▸ Task objective: All lines from the one containing "[instagram link, opens" down to the one containing "St. John Paul", both ends included, are to be given again exactly; omit the rest of the listing below.

▸ Input records:
Segment Open

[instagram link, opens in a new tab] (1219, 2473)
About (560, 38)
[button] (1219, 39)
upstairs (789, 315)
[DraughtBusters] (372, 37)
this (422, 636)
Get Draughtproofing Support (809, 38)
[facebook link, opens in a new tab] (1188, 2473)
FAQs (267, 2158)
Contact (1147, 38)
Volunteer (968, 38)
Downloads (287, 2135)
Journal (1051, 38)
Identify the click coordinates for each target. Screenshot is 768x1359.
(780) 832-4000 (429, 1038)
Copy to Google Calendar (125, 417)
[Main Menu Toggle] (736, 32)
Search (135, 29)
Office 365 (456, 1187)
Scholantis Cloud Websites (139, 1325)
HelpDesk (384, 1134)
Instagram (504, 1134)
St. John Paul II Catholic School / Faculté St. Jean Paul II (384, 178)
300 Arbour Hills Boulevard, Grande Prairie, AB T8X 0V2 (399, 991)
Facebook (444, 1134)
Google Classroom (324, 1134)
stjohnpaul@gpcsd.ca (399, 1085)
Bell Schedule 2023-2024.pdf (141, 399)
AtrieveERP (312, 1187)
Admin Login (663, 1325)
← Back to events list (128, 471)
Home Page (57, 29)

Segment Closed
Segment Open

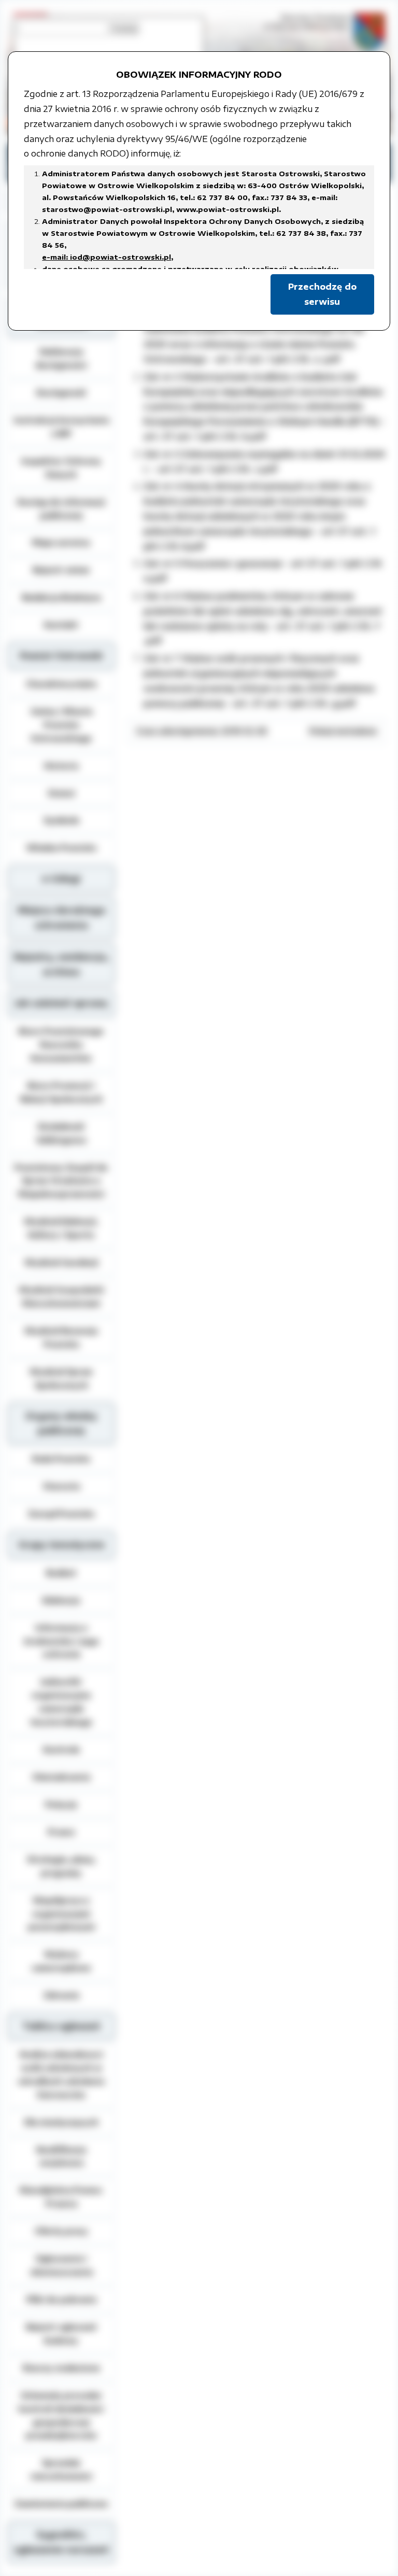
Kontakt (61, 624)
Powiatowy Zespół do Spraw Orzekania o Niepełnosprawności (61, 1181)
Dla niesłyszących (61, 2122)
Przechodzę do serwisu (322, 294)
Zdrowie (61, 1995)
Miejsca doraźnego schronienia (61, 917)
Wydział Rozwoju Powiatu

Segment Closed

▸ Solution to this problem:
[instagram link, opens in a new tab] (1219, 2473)
About (560, 38)
[button] (1219, 39)
upstairs (789, 315)
[DraughtBusters] (372, 37)
this (422, 636)
Get Draughtproofing Support (809, 38)
[facebook link, opens in a new tab] (1188, 2473)
FAQs (267, 2158)
Contact (1147, 38)
Volunteer (968, 38)
Downloads (287, 2135)
Journal (1051, 38)
Identify the click coordinates for each target. Screenshot is 768x1359.
(780) 832-4000 (429, 1038)
Copy to Google Calendar (125, 417)
[Main Menu Toggle] (736, 32)
Search (135, 29)
Office 365 (456, 1187)
Scholantis Cloud Websites (139, 1325)
HelpDesk (384, 1134)
Instagram (504, 1134)
St. John Paul II Catholic School / Faculté St. Jean Paul II (384, 178)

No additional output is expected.